Recent engagements at Yale include soloist in Bach's Weihnachtsoratorium, a concert of Elizabethan lute songs, Bach's B Minor Mass, Beethoven's Mass in C, and Haydn's Paukenmesse, among others. He also recently performed as soloist in Mozart's Requiem with Mount Holyoke College, Handel's Alexander's Feast with the New Haven Chorale, and Honegger's King David with The Farmington Valley Chorale. Other orchestral appearances include Handel's Messiah with the Woodlands Symphony Orchestra, Johann Ernst Eberlin's Requiem and Mass in a minor with the University of St. Thomas, and Benjamin Britten's Abraham and Isaac in concert. In the summer of 2009 he appearred as a guest artist at the Oregon Bach Festival under the baton of Helmuth Rilling.

During the spring of 2010, Mr. Mikolaj won first place in the New York Oratorio Society's Lyndon Woodside Solo Competition, and received a Young Talent award from the Kurt Weill Foundation for Music's Lotte Lenya Competition.

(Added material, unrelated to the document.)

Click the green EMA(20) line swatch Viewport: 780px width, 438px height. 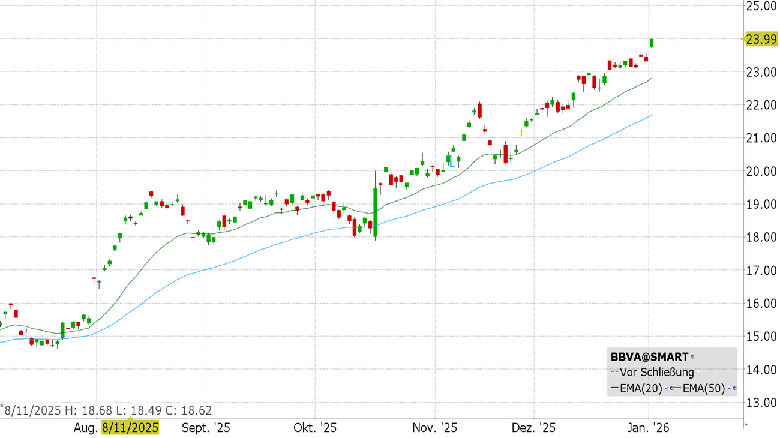pos(615,388)
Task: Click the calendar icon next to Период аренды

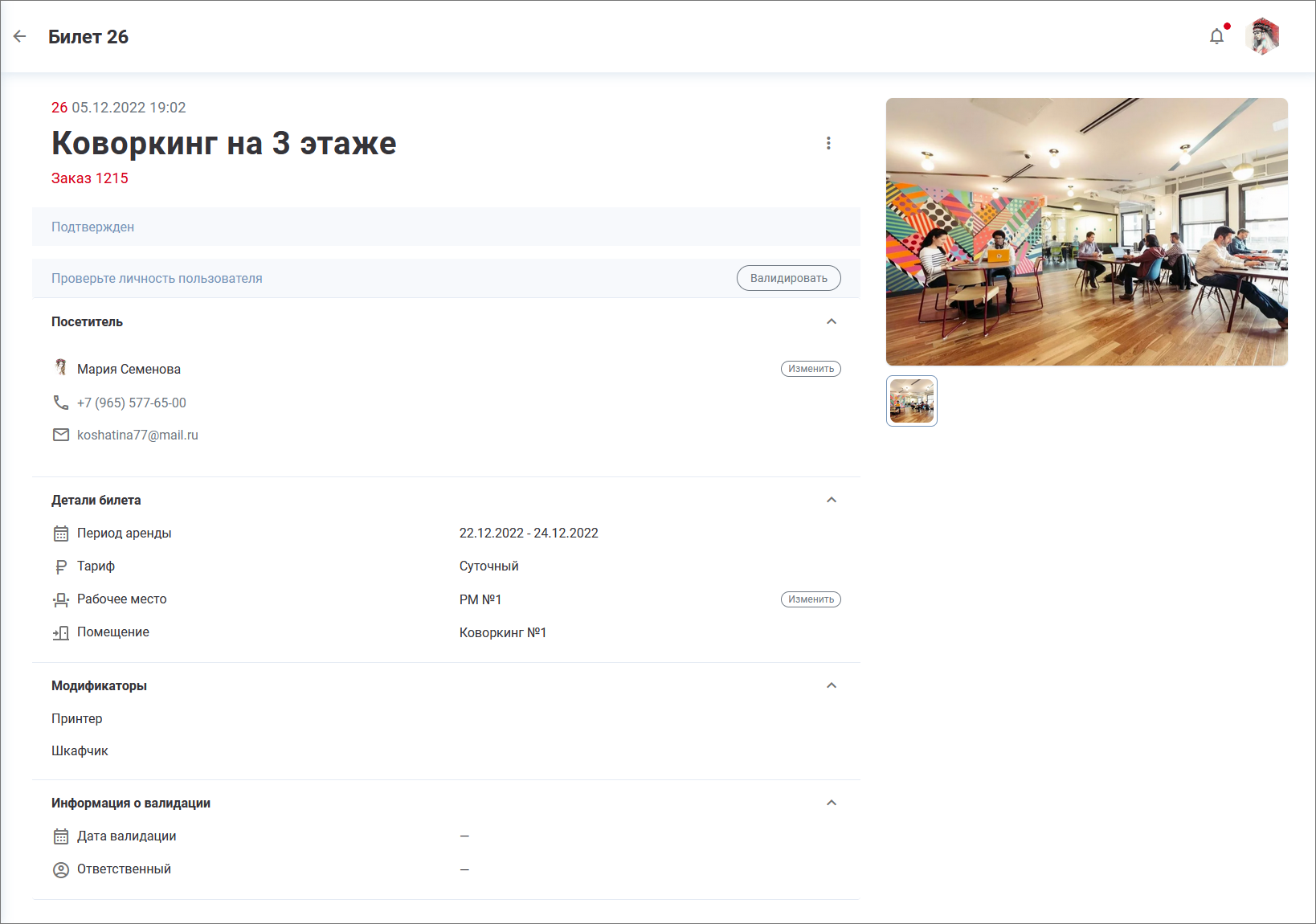Action: pos(61,534)
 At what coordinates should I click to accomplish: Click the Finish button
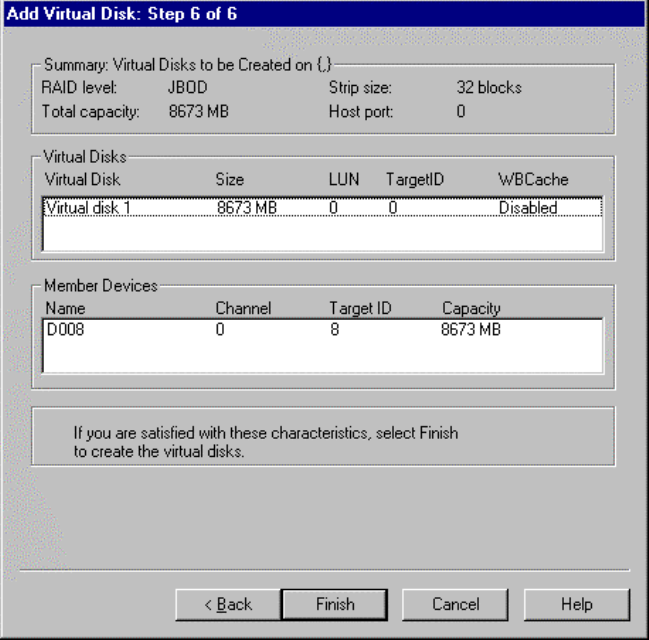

Mr. Mikolaj also appears frequently on stage. He recently played Nanki-poo in The Mikado with the Janiac Opera Company of Brevard Music Center. Other roles include Frederick in Pirates of Penzance, The Defendant in Trial by Jury, Bill in A Hand of Bridge, Goro in Madame Butterfly, Little Bat in Susannah, and Basilio in Le Nozze di Figaro.